#### 引用段落
跳转至

从IPIP更换为VXLAN

UDP 端口检测流程

(此处以测试 4789 UDP 为例)

先部署一个 daemonset 用来监听 4789 的 udp 端口,并返回信息

需要运行如下代码

运行一个 daemonset (已上传多架构镜像 ,该镜像可用于 arm 机器)

# 镜像为 python3
apiVersion: apps/v1
kind: DaemonSet
metadata:
  name: listen-udp-4789
  labels:
    app: listen-udp-4789
spec:
  selector:
    matchLabels:
      app: listen-udp-4789
  template:
    metadata:
      labels:
        app: listen-udp-4789
    spec:
      nodeSelector:

      hostNetwork: true
      terminationGracePeriodSeconds: 1
      tolerations:
        - operator: Exists
      imagePullSecrets:
        - name: aipaas-image-pull-secrets
      containers:
        - name: listen-udp-4789
          image: python:3.9.17
          command: ["python3", "listen.py"]
          securityContext:
            privileged: true
          workingDir: /data
          volumeMounts:
            - name: py
              readOnly: true
              mountPath: /data
      volumes:
      - name: py
        configMap:
          name: listen-udp-4789
          defaultMode: 420

获取所有节点的 IP 用于 ansible 执行

kubectl get nodes -o wide |awk '{print $6}' |grep -v "INTERNAL-IP" > hosts

确认所有节点安装 python3 和 nc

ansible -i hosts all -m shell -a "yum install -y nmap-ncat python3"

#### 任务数据
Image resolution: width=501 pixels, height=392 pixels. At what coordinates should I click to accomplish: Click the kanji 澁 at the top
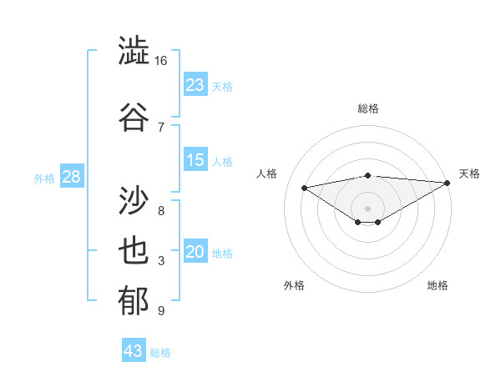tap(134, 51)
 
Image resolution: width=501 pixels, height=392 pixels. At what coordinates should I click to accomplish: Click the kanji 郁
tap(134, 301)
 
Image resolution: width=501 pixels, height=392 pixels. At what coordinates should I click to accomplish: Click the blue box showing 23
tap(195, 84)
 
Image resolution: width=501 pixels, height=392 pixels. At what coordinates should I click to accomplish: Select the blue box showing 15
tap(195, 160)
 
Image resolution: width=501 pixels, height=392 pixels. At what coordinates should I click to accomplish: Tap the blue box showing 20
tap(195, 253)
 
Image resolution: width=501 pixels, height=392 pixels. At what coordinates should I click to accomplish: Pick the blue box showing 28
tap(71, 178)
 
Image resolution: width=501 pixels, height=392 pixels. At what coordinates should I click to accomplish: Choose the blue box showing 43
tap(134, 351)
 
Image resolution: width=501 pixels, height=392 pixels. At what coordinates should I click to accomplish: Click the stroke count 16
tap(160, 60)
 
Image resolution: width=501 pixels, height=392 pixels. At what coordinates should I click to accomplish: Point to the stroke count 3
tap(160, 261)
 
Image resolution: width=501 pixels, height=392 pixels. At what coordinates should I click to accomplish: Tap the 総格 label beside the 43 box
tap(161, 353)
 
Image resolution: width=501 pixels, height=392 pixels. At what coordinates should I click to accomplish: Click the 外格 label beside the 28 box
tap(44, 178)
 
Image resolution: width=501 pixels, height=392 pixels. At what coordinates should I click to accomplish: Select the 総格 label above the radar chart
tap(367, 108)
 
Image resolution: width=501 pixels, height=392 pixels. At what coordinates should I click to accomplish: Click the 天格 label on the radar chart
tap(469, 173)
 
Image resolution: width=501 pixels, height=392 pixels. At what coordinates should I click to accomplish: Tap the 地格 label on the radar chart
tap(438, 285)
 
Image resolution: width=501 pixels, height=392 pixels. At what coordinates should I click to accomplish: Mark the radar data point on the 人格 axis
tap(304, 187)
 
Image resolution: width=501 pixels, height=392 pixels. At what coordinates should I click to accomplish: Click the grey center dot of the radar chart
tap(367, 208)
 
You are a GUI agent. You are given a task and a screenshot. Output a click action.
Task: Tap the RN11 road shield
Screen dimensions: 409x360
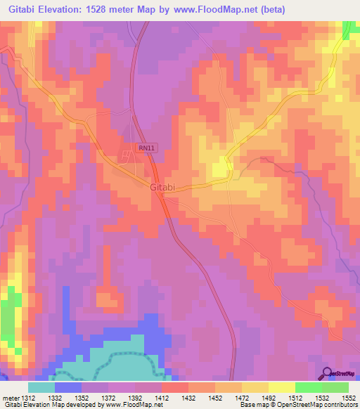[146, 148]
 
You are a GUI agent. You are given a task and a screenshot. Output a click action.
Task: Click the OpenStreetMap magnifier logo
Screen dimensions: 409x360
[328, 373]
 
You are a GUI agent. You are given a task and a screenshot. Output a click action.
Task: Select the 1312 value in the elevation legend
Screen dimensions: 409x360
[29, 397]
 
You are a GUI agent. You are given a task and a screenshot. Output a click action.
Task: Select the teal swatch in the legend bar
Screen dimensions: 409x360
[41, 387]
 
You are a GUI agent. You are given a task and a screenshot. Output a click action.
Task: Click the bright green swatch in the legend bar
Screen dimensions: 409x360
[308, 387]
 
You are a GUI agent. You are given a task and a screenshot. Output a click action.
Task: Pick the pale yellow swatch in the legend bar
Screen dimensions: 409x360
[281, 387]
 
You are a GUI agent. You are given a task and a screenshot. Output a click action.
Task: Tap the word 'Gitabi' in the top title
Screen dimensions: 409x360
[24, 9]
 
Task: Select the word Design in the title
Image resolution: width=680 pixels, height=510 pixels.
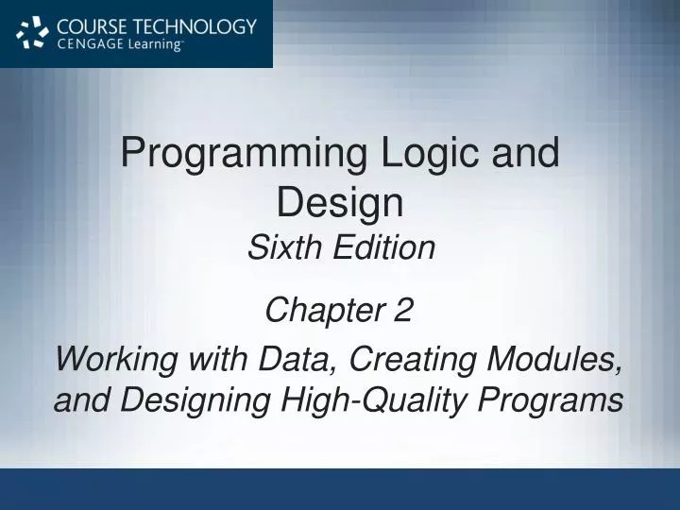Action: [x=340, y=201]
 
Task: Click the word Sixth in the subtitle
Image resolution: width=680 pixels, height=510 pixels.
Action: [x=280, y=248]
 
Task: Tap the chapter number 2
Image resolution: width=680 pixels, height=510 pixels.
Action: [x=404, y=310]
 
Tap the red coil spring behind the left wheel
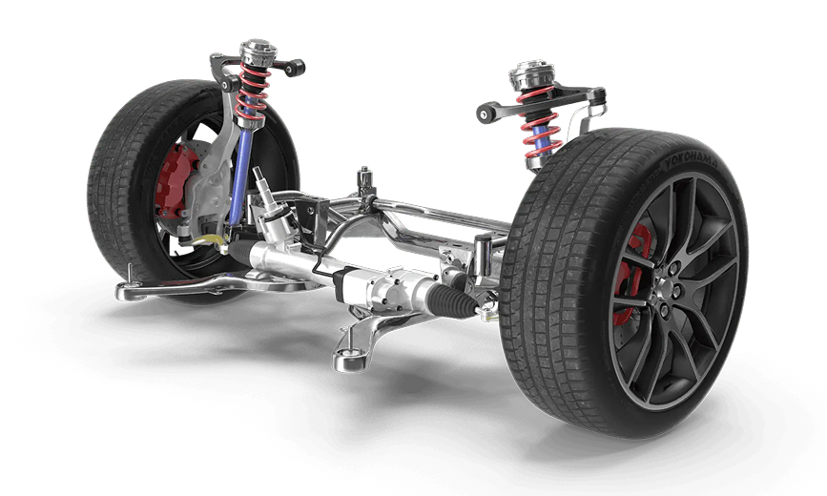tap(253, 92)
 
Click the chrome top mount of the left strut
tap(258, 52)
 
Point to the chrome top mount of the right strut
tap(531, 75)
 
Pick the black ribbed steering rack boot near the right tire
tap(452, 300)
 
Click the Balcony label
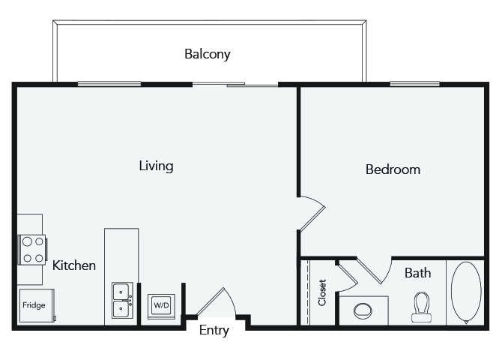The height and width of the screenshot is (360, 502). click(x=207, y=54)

...

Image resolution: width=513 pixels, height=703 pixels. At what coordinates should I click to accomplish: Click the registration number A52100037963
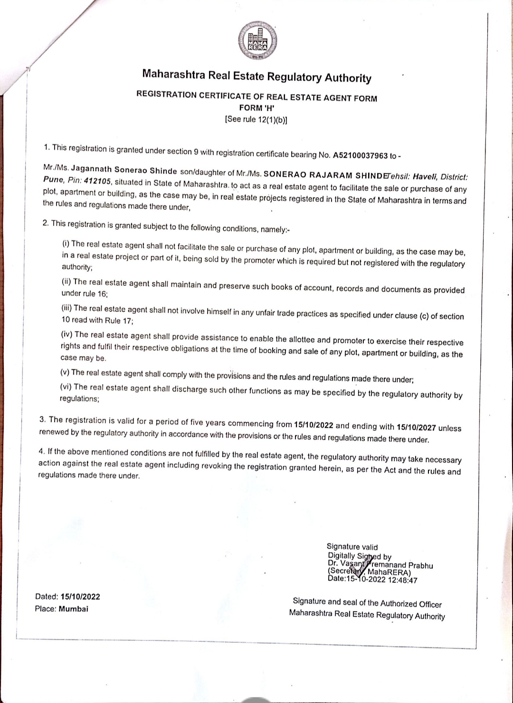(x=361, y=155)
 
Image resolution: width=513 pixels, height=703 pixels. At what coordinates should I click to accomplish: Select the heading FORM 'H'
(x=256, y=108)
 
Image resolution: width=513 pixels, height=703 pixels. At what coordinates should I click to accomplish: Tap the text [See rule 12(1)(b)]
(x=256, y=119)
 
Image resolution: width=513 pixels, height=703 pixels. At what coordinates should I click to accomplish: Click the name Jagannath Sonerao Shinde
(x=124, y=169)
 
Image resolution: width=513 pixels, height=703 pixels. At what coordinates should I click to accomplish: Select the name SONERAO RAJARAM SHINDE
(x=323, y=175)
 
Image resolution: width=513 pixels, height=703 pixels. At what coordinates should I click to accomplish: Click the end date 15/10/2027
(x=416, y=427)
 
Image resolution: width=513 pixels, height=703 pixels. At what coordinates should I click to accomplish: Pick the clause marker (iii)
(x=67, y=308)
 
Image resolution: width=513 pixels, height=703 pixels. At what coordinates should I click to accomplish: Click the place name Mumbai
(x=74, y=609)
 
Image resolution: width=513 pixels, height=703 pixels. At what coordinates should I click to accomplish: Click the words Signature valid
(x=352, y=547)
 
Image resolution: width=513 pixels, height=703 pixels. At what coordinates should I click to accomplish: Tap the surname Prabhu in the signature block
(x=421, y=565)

...

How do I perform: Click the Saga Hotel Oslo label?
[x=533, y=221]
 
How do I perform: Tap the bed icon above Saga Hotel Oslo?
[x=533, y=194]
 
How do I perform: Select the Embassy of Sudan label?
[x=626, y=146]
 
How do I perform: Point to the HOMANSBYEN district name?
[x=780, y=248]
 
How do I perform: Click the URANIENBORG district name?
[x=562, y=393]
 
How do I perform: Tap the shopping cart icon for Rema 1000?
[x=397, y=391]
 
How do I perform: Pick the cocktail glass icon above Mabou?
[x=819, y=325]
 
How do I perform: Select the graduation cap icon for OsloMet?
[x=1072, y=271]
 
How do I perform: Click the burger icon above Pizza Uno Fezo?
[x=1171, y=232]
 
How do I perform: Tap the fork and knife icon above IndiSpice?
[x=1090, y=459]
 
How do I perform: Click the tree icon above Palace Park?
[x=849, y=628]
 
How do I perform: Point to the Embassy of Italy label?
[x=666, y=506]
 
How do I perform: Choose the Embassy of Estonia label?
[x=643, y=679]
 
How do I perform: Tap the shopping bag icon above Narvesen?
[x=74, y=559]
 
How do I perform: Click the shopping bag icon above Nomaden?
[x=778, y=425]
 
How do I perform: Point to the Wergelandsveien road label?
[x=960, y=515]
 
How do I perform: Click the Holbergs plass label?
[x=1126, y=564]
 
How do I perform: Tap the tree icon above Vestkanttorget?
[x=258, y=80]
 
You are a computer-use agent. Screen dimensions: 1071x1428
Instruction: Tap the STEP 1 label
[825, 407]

#### 任务目标 1
根据上方引用段落，回答以下问题：
(a) 检测流程以哪个 UDP 端口为例？
(b) DaemonSet 中容器使用的镜像是什么？
(c) 用 ansible 确认节点安装 python3 和 nc 时，yum 命令安装了哪两个包？
#### 任务目标 2
请原样转录上方数据行中的一段，从包含“Jagannath Sonerao Shinde”的那一行开始，到包含“(x=421, y=565)”的那一行结束，首尾两行都包括在内。

#### 解答 1
(a) 4789
(b) python:3.9.17
(c) nmap-ncat 和 python3

#### 解答 2
Image resolution: width=513 pixels, height=703 pixels. At what coordinates should I click to accomplish: Click the name Jagannath Sonerao Shinde
(x=124, y=169)
 
Image resolution: width=513 pixels, height=703 pixels. At what coordinates should I click to accomplish: Select the name SONERAO RAJARAM SHINDE
(x=323, y=175)
 
Image resolution: width=513 pixels, height=703 pixels. At what coordinates should I click to accomplish: Click the end date 15/10/2027
(x=416, y=427)
 
Image resolution: width=513 pixels, height=703 pixels. At what coordinates should I click to accomplish: Pick the clause marker (iii)
(x=67, y=308)
 
Image resolution: width=513 pixels, height=703 pixels. At what coordinates should I click to accomplish: Click the place name Mumbai
(x=74, y=609)
 
Image resolution: width=513 pixels, height=703 pixels. At what coordinates should I click to accomplish: Click the words Signature valid
(x=352, y=547)
 
Image resolution: width=513 pixels, height=703 pixels. At what coordinates should I click to accomplish: Tap the surname Prabhu in the signature block
(x=421, y=565)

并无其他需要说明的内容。